Mark Thomas laughs when I tell him about the exchange: "I'm not pro-Palestinian; I'm just pro-justice." And, he says, he has long been interested in the questions and contradictions besetting the conflict: "When will a people be free and what must a country do to protect itself from suicide bombers?
"I have sympathy with the Palestinian cause but despised the methods of the Second Intifada and for a while switched off about the whole issue. But the war on Gaza in 2008 changed all that."
And so, armed with plasters, white spirit to keep his feet hard, and Kendal Mint Cake, he set off, aware that, unlike his past campaigns (eg stopping a hydro-electric dam being built in Turkey), this one would be unlikely to produce tangible results.

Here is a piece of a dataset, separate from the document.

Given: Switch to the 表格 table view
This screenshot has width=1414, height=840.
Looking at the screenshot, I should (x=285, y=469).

Predictably, Thomas's encounters with Israelis on his 51-day trip were not always comfortable and, along with being tear-gassed and held in custody, he details his discomfort around settlers "on the Israeli side of the fence where the grass is literally greener… you'd be hard-pressed not to notice the sprinklers on Israeli farms while on the Palestinian side there's thin irrigation tubing between the plastic greenhouses."

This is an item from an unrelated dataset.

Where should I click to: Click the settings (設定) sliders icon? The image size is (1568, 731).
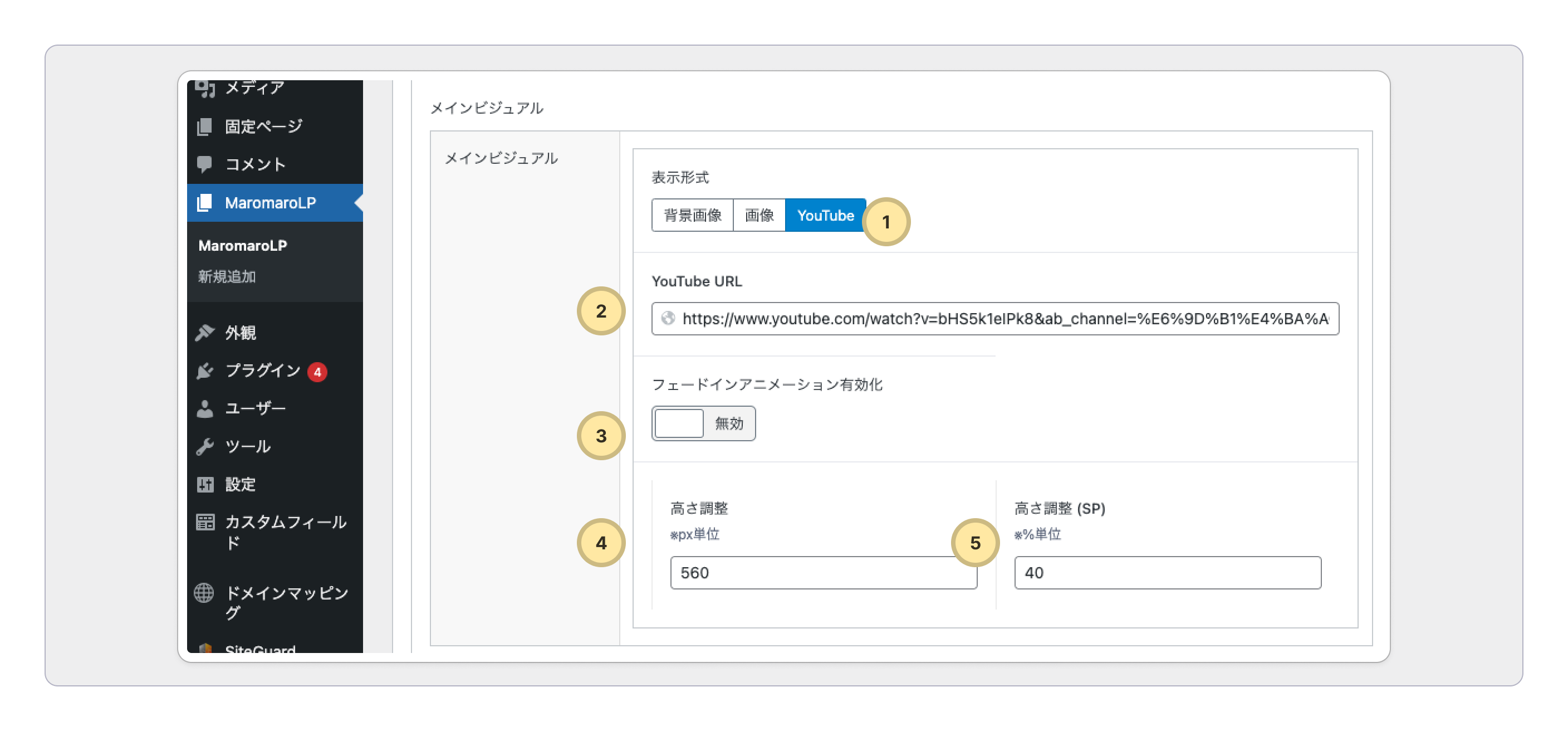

Though Thomas's book - and the stage show based on it - is undeniably weighted towards the plight of the Palestinians, it is not a total whitewash. Israeli views and - often moving - stories are included. "I open the book with an Israeli," he says. This is Dror, a shopkeeper in Sdei Trumot, a village north of the West Bank. "Between the shop porch and the highway is a flower bed where a white memorial stone marks the spot where his father was killed by a suicide bomber seven years ago. He was a farmer who ate, drank and worked with Palestinians, but good relations are over now. What interested me most was Dror's take on the Fence: 'If they want to come to make an explosion, they come; the Fence will make it harder but they will find a way.'"

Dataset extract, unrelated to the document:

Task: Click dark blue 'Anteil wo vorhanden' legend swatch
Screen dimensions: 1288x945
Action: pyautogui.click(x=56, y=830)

Thomas does strike one note of regret: "A group of Palestinian kids were throwing pebbles at us and calling me, Yahod (Jew) and I told our interpreter to tell them I wasn't Jewish for which I am most ashamed. I'm not Jewish but know something about Jewish culture and have a mate who advises me on Yiddish. But, at that moment, fear took over. When something is frightening, things unravel very quickly."
So did the ramble provide answers to his questions? "I remember meeting this lovely translator for the border patrol and she asked me if I was trying to find a solution. I laughed and told her. 'That's your job. I can't tell you what to do. You have to work it out.' Frankly, I've never been to a place before where so many people answer questions with questions."